En même temps que l’affaire du Luxembourg, les événemens de Crète vinrent démontrer à leur tour aux cabinets de Vienne et des Tuileries combien le prince Gortchakof était déjà de son côté engagé envers M. de Bismarck, combien résolu aussi à sacrifier à son intimité avec la Prusse les perspectives même les plus brillantes. Pour quiconque relit attentivement le curieux échange de notes auquel avaient donné lieu les troubles de Crète, il devient évident que, durant toute l’époque du mois de novembre 1866 au mois de mars 1867, les deux gouvernemens d’Autriche et de France avaient cherché à sonder les dispositions de la cour de Saint-Pétersbourg et à lui faire des avances à coup sûr bien significatives. Le soulèvement des Candiotes, on se le rappelle, vint, dans l’automne de 1866, surprendre et émouvoir l’Europe à peine remise de la secousse violente de Sadowa. Démesurément grossie par les nouvellistes plus ou moins intéressés, l’insurrection, après avoir excité de vives sympathies en Russie, finit par occuper sérieusement les chancelleries et sembla un moment destinée à évoquer devant les cabinets toute la question d’Orient dans son effrayant ensemble.
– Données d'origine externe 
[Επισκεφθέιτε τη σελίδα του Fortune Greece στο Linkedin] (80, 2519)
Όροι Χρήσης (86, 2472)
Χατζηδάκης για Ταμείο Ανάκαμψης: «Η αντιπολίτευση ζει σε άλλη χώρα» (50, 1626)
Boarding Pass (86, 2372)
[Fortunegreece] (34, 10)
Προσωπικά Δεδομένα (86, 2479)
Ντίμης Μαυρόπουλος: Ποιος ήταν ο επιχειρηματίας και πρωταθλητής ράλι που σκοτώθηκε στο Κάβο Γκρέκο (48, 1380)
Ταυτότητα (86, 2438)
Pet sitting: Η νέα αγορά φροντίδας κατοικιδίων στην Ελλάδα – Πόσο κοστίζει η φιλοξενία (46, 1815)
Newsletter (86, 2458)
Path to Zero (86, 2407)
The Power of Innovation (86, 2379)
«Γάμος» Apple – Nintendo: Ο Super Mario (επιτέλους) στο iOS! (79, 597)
Certains cabinets même ne parurent pas trop s’effrayer de l’éventualité : au lieu de se conformer aux traditions constantes de la diplomatie dans les affaires ottomanes, au lieu d’assoupir l’incident et d’en diminuer autant que possible les proportions et la portée, M. de Moustier pensa qu’il fallait « trouver un moyen de pacifier l’Orient, » et s’avisa de « provoquer une sorte de consultation de médecins afin de connaître l’opinion de chacun sur le remède à apporter au mal[1]. » Bien plus étonnant encore fut le langage tenu par le gouvernement de Vienne, par la puissance qui jusqu’alors et de tout temps s’était contentée de soutenir la Turquie per fas et nefas,

  1. Dépêche du comte de Mülinen au baron de Beust, 30 décembre 1866.